The update came three weeks before the Federal Reserve Bank of Chicago's annual payments symposium, where efforts to speed up payments are sure to be a major topic. The U.S. has fallen far behind numerous countries — most visibly the United Kingdom, but many others as well — where electronic payments are completed in a matter of seconds.

Fed officials will prepare and share a road map for improvements to the U.S. payment system "in the coming months," the committee said in a news release.

The Fed plans to publish the road map before yearend, added a spokeswoman for the Minneapolis Fed, whose president, Narayana Kocherlakota, chairs the committee. She was reiterating a timeline the committee announced back in February.

For more than a year, the regional Fed banks have been working to build support for their vision of a system in which every U.S. bank processes payments in something near real-time. The banks established a 10-year timeline for the realization of that vision in a white paper released last fall.

Since the white paper's publication, the Fed banks have solicited comments from bankers and other interested parties, and also held a series of town hall events around the country. In August, the Fed published three new documents, including a summary of the town hall events, which are intended to advance the public discussion.

In Thursday's release, the Fed's financial services policy committee said that it has completed research projects on the need for faster retail payments and on two other topics related to improving the U.S. payment system.

"The tremendous participation in our research initiatives and attendance and engagement at our forums is a testament to the focus and energy around these critical payment issues," Gordon Werkema, first vice president at the Chicago Fed, said in the release.

Kocherlakota said in the release that staff and leaders from the Federal Reserve System are working diligently on how to improve the nation's payment system.

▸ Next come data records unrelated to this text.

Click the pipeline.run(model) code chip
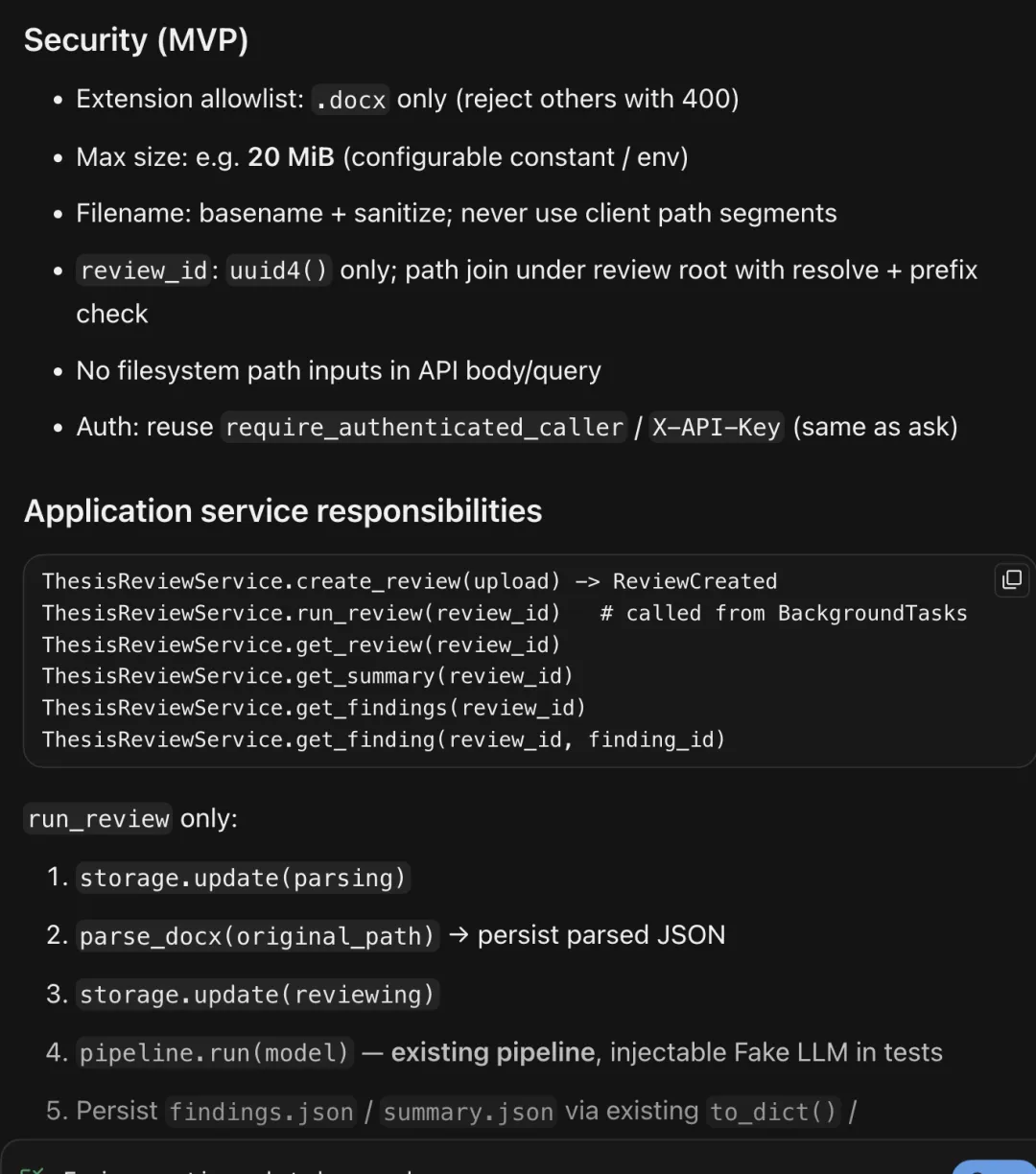The image size is (1036, 1174). [214, 1052]

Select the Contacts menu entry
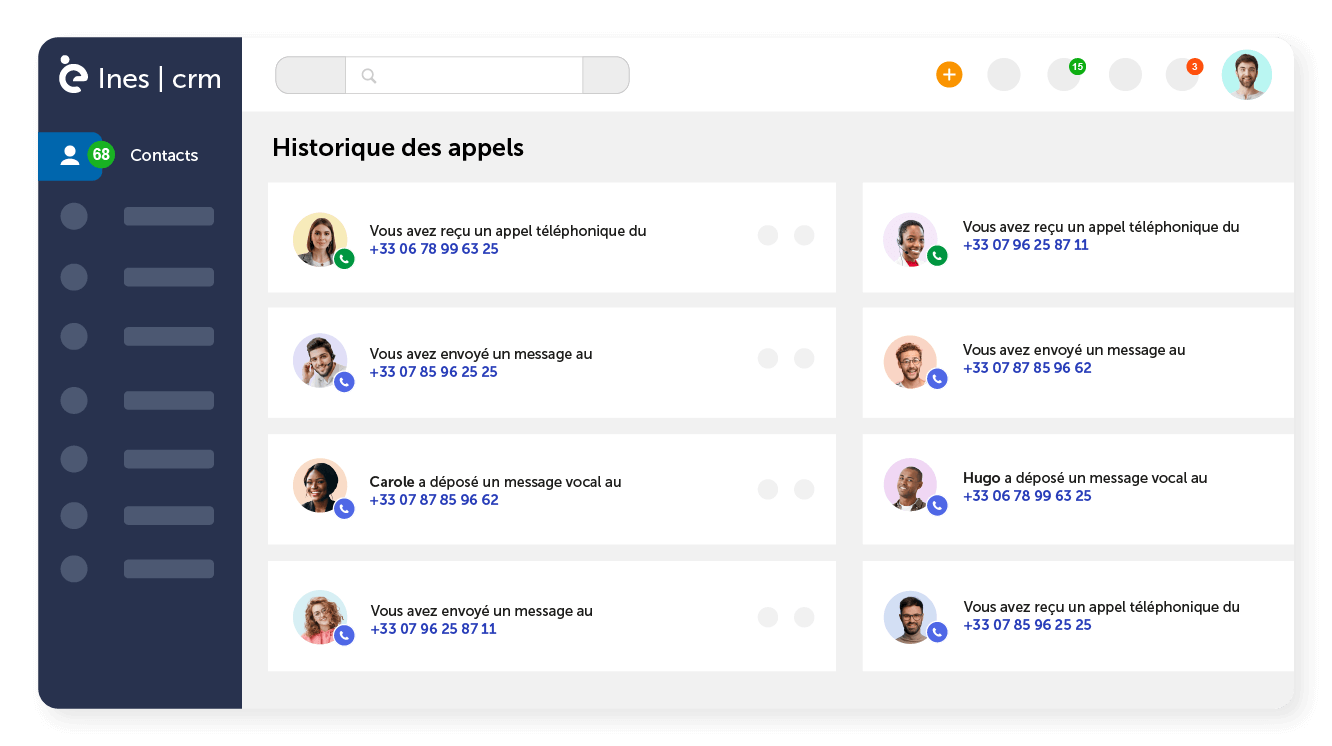(163, 155)
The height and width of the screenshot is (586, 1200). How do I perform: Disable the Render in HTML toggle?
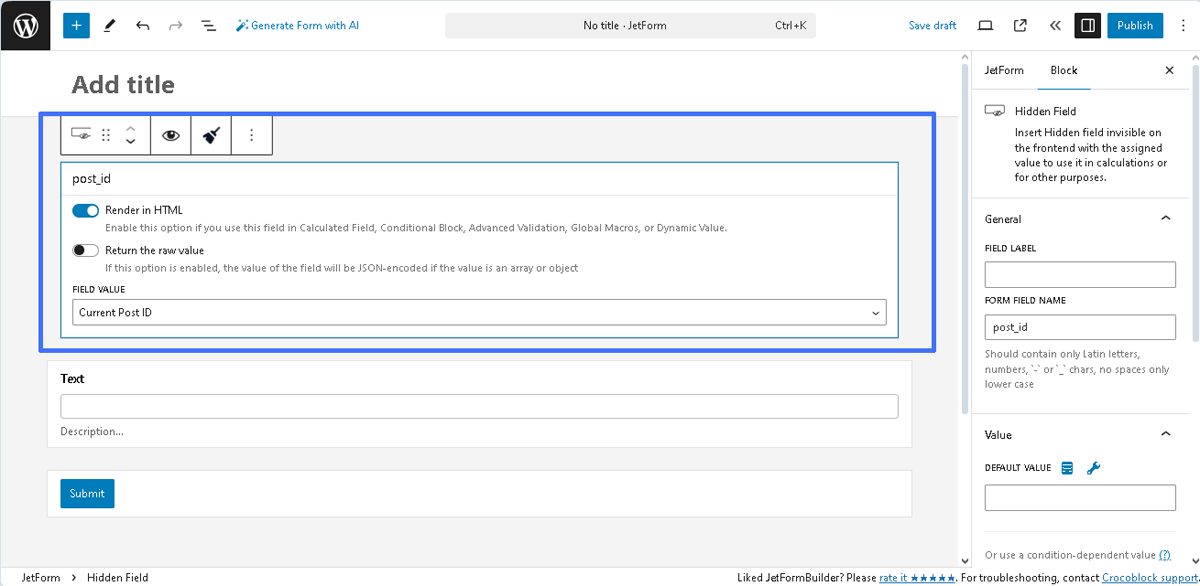(86, 211)
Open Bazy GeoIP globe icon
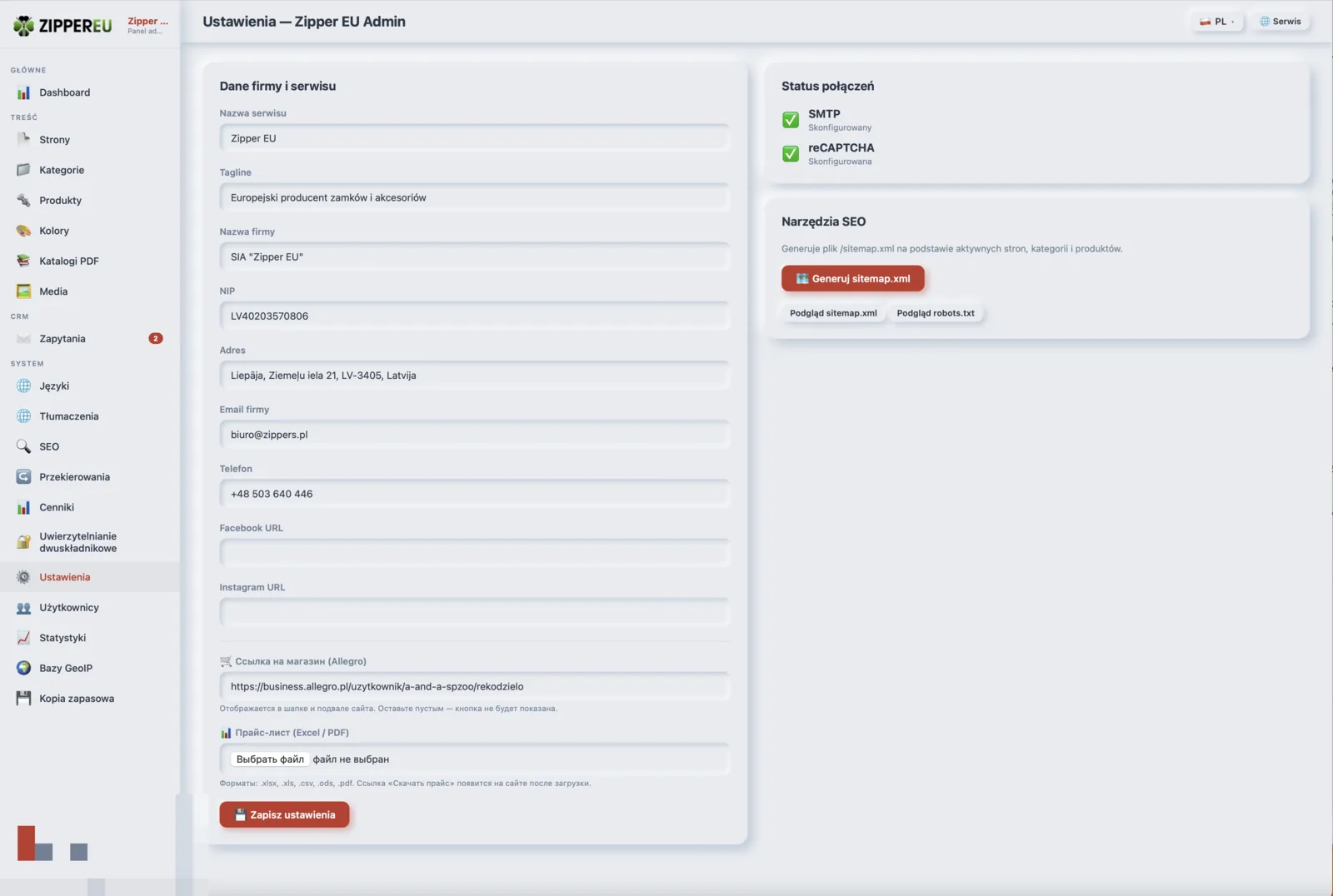Image resolution: width=1333 pixels, height=896 pixels. click(23, 668)
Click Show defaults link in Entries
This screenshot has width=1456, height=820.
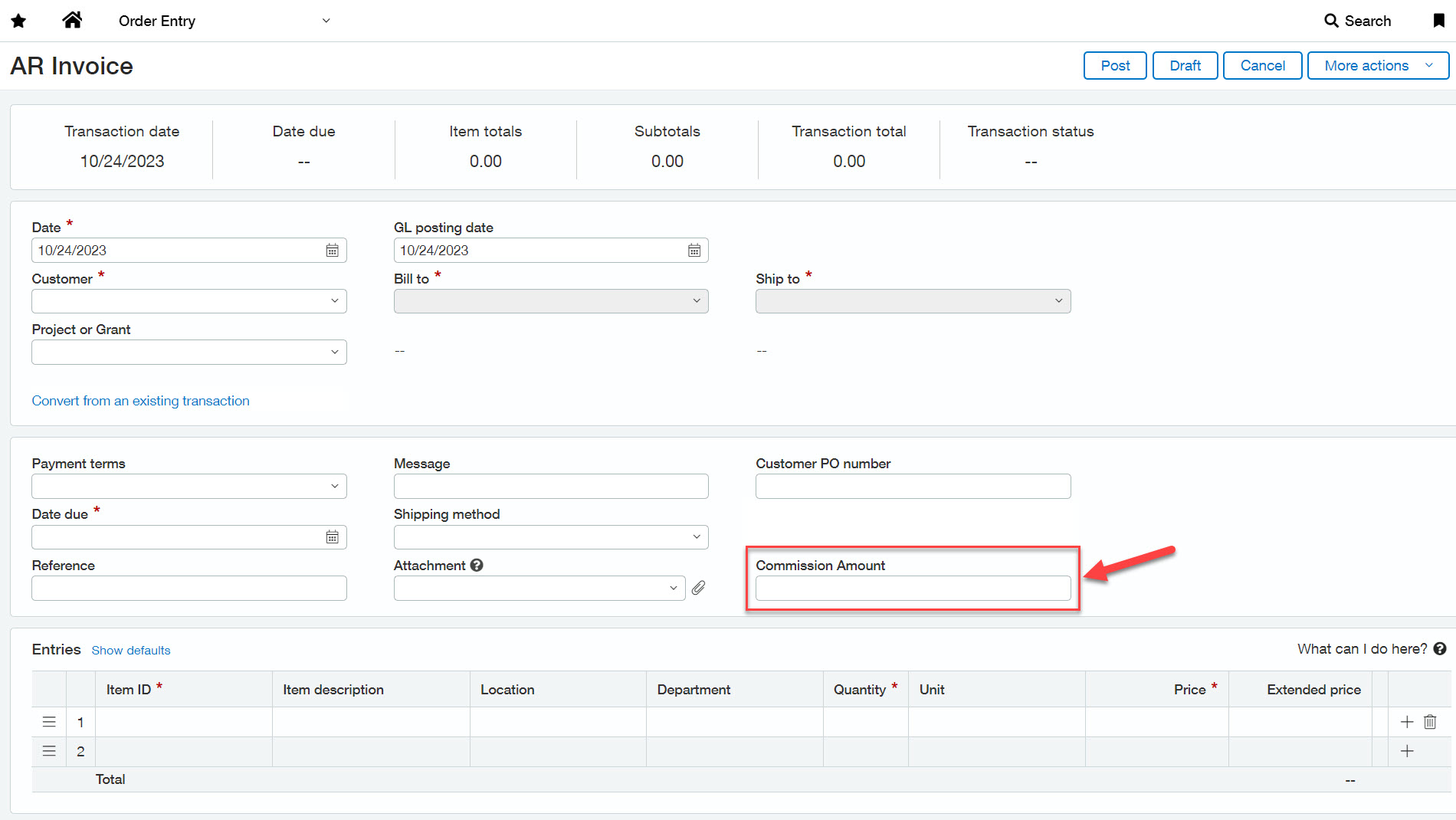(x=131, y=651)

He added that the Fed looks forward to "ongoing collaboration with stakeholders this year and beyond to improve the ability of the U.S. payment system to meet evolving end-user needs for speed, efficiency and security."

The Fed's efforts in this area follow the 2012 demise of a private sector proposal to require banks to process automated clearinghouse transactions on the same day they're initiated, rather than the following day. The industry group that spearheaded that proposal, Nacha, is now pushing a revised version of that plan.